■ Supplied information

*** Block opens ***

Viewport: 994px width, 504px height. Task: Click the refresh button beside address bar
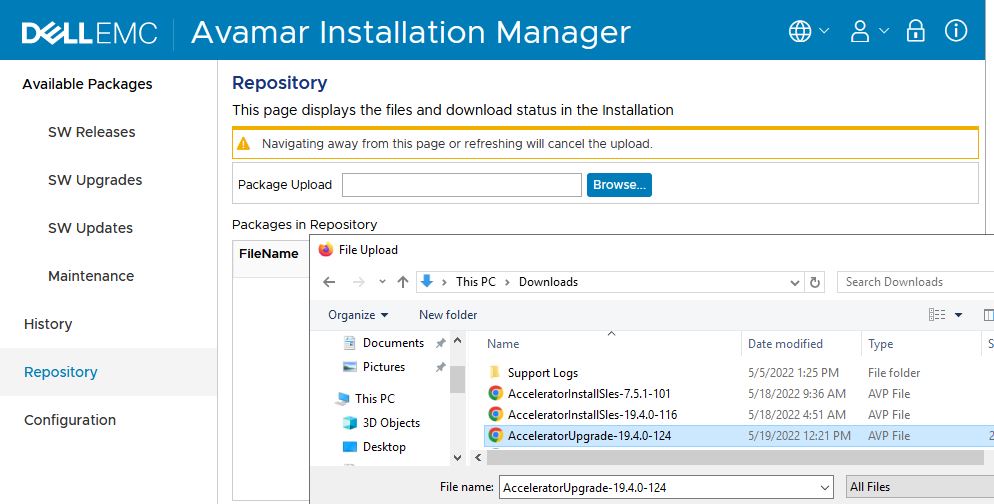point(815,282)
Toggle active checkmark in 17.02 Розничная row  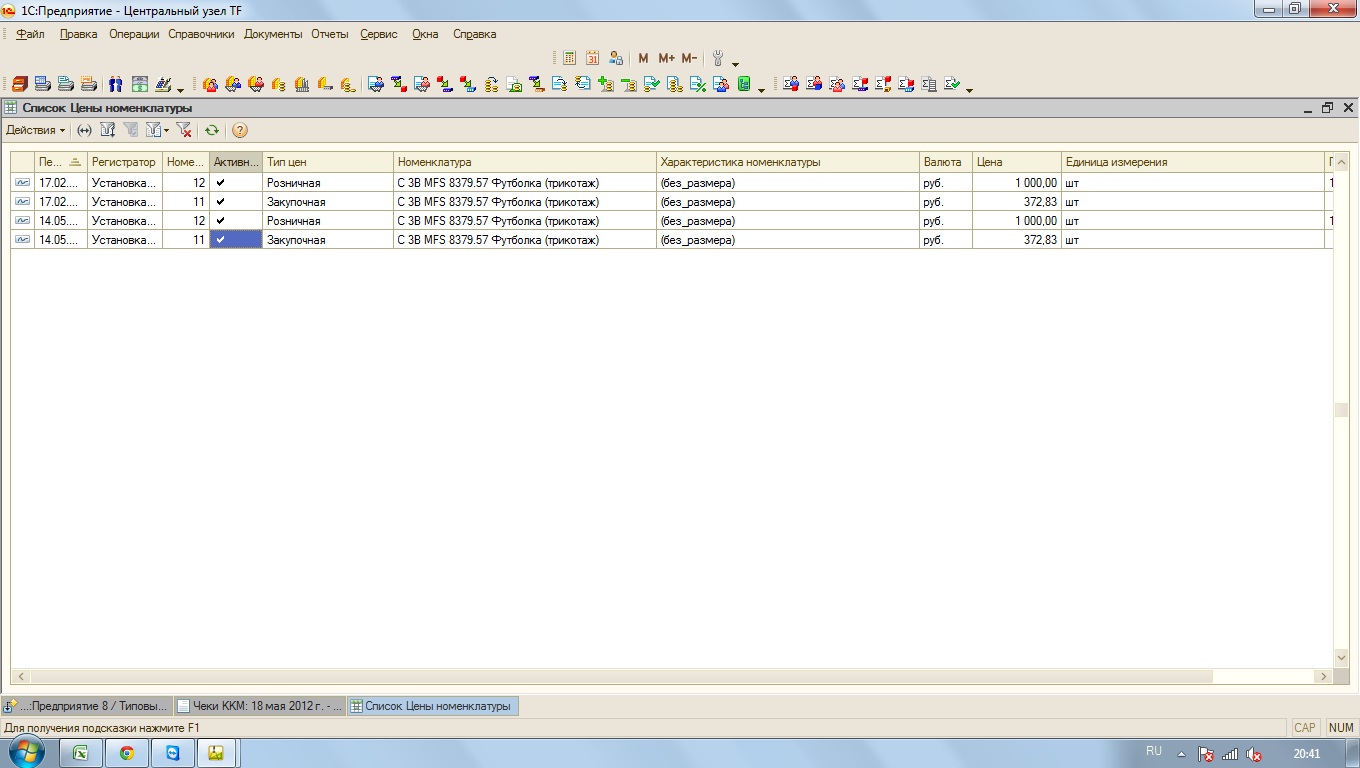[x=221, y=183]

*** Block closes ***
*** Block opens ***

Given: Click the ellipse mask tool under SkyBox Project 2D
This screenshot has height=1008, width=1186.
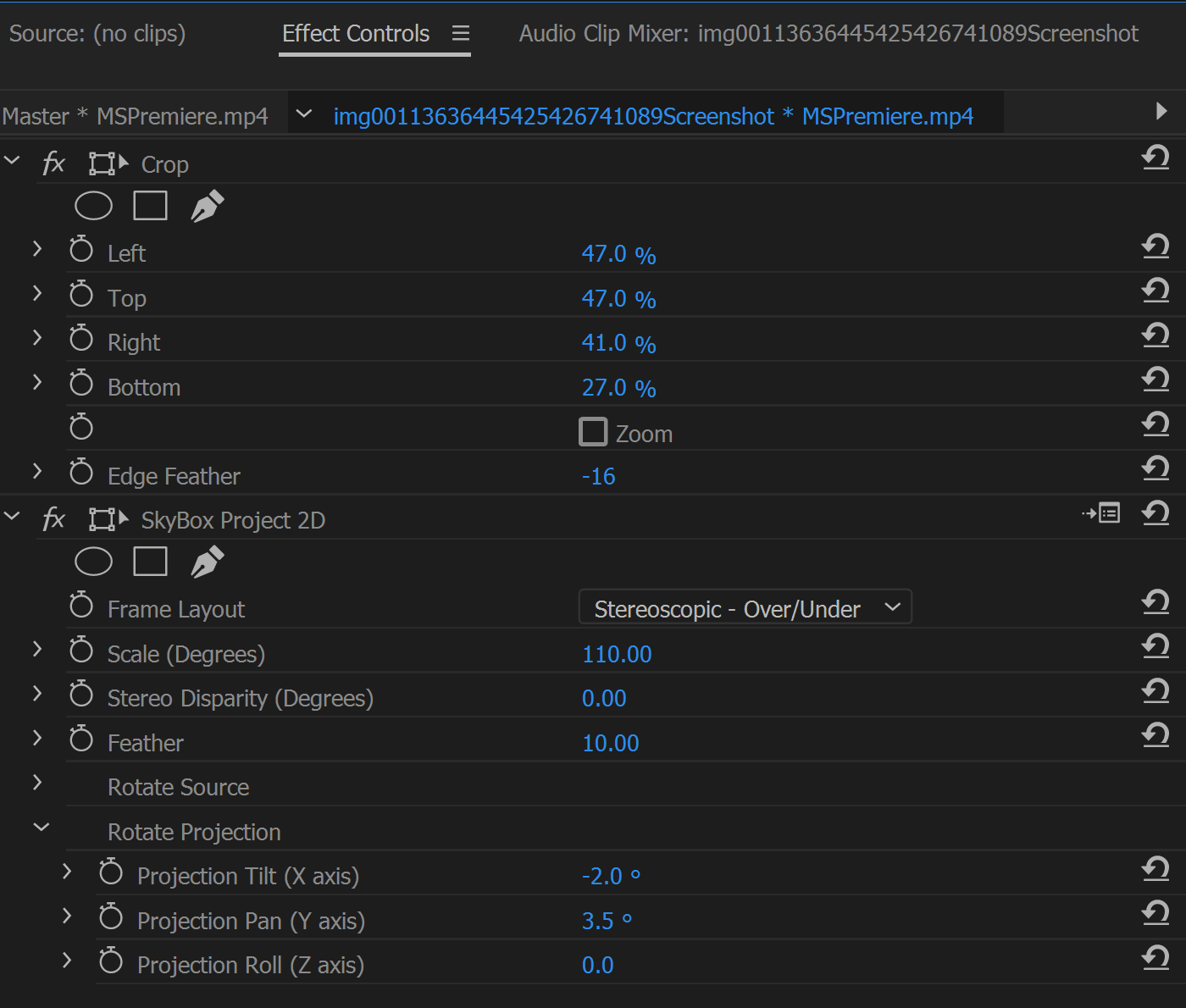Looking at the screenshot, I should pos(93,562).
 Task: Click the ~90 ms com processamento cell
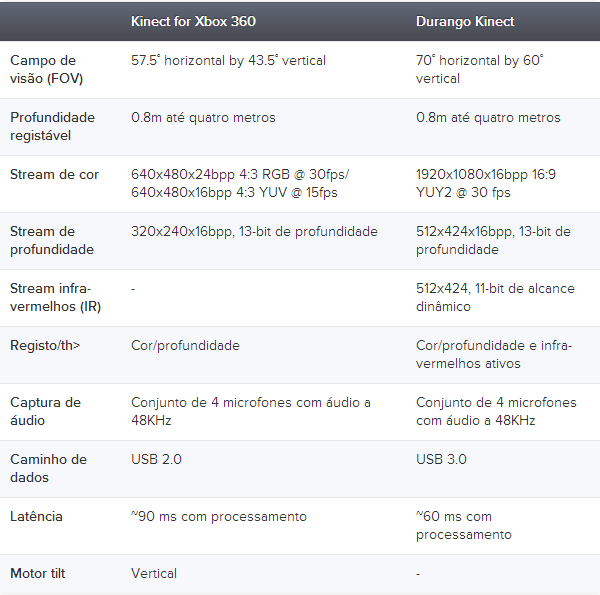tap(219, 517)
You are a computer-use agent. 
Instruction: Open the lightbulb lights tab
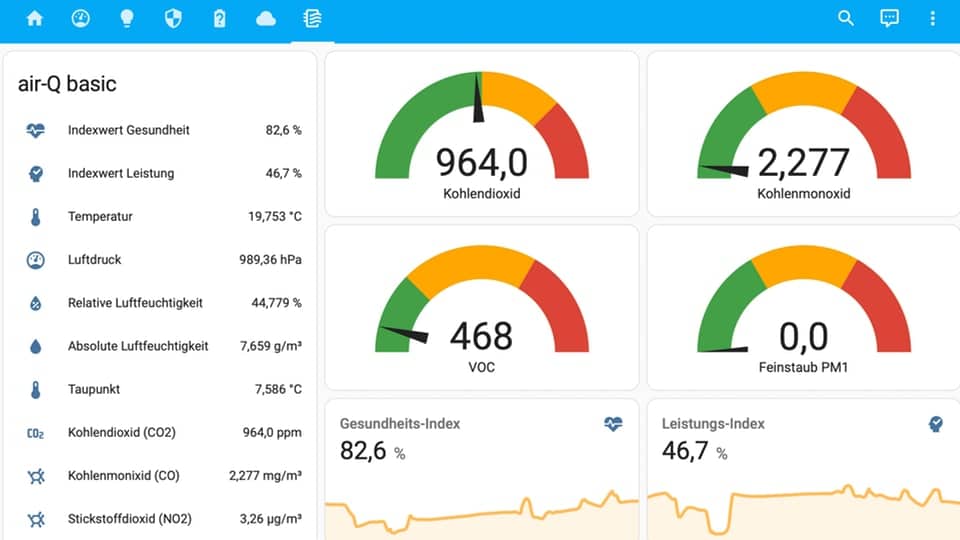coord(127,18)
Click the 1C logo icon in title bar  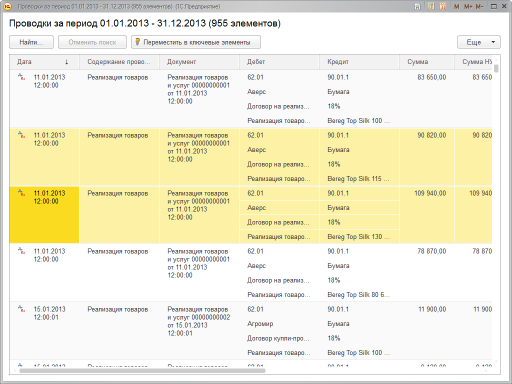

*** Block closes ***

■ Task instructions
Pictures in the material above should be skipped; print exactly the lines from the one with "You are a computer-use agent." through the one with "Click the 1C logo icon in title bar".

■ Answer to this task
You are a computer-use agent. 
Instruction: Open the lightbulb lights tab
coord(127,18)
Click the 1C logo icon in title bar  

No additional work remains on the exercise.